Several owners of the Samsung 860 EVO SATA SSD began experiencing problems with their drives in Linux about two years ago. Later, it was discovered that the 870 EVO model had the same or a very similar fault. Meanwhile, Linux engineers claimed that they were investigating the issue, and while it took some time, it was confirmed earlier today that patches for the issue had been sent upstream for final deployment.
According to the research, Queued Trim commands on the 860 and 870 SSDs are producing troubles on Intel, ASmedia, and Marvell SATA AHCI controllers, with the problem affecting older AMD systems the most.
As a result, Queued Trims have been removed in the latest patch for Intel, ASMedia, and Marvell SATA controllers, and Native Command Queuing (NCQ) has been disabled outright for older AMD workstations as a fix for the problem.
Queued now via the Linux kernel block subsystem is adding to the blacklist the Samsung 860/870 series to disable queued trim. “There is a large number of users which is still reporting issues with the Samsung 860 and 870 SSDs combined with Intel, ASmedia or Marvell SATA controllers and all reporters also report these problems going away when disabling queued trims.”

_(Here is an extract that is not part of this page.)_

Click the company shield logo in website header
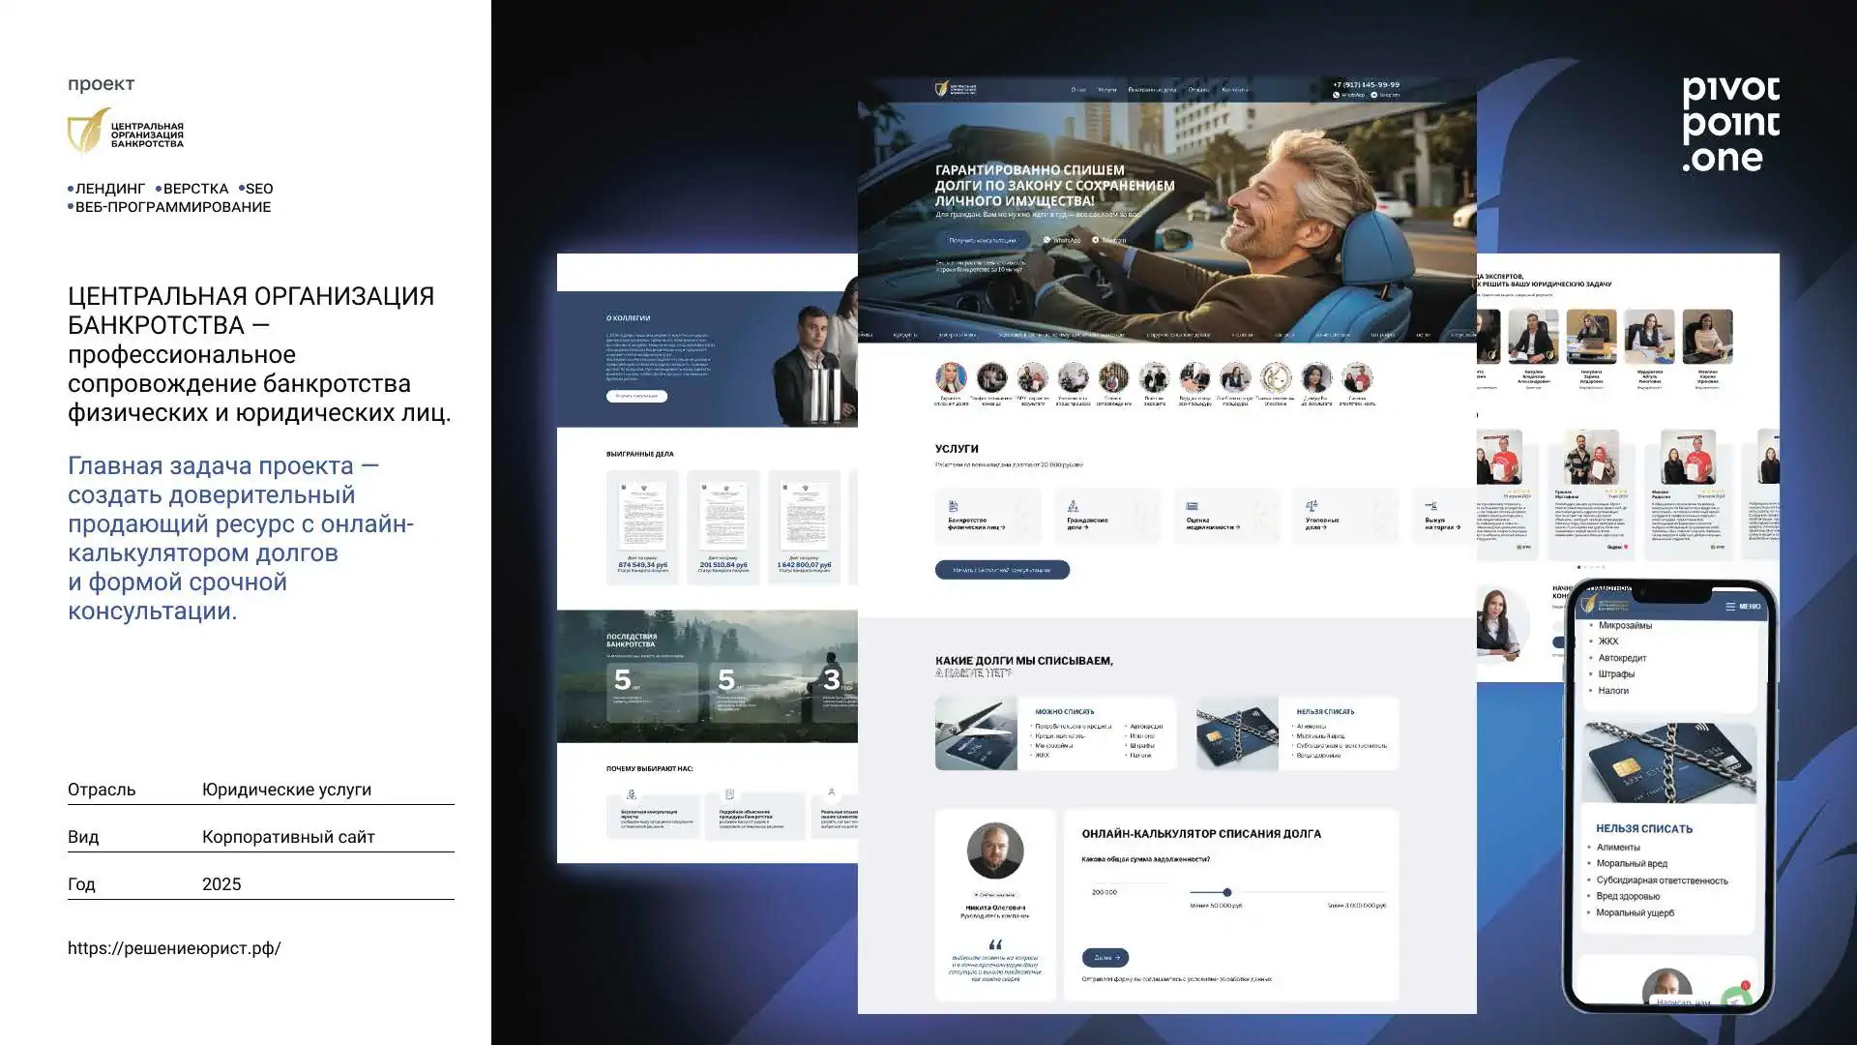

NCQ is a SATA-based technology that allows the system to manage data queuing and transportation based on workload for optimal performance. TRIM, on the other hand, allows the drive to intelligently free up space that is no longer assessed to be required for the storage device to keep without losing important data. This prevents rewriting in previously used spaces and is generally seen to be beneficial to drive health.
Surprisingly, Queued TRIM appears to have been removed on all Samsung 800 series SSDs, but the South Korean company reportedly informed Linux that it wasn’t required for devices other than the 840 and 850 drives. User feedback on the 860 and 870 drives, on the other hand, suggests differently.
The commit notes, “Many users are reporting that the Samsung 860 and 870 SSD are having various issues when combined with AMD/ATI (vendor ID 0x1002) SATA controllers and only completely disabling NCQ helps to avoid these issues. Always disabling NCQ for Samsung 860/870 SSDs regardless of the host SATA adapter vendor will cause I/O performance degradation with well behaved adapters. To limit the performance impact to ATI adapters, introduce the ATA_HORKAGE_NO_NCQ_ON_ATI flag to force disable NCQ only for these adapters.”
As a result, if you’re a Linux user, it’s generally advisable to avoid any Samsung 800 series SATA SSDs.
Bugzilla is the source of this information.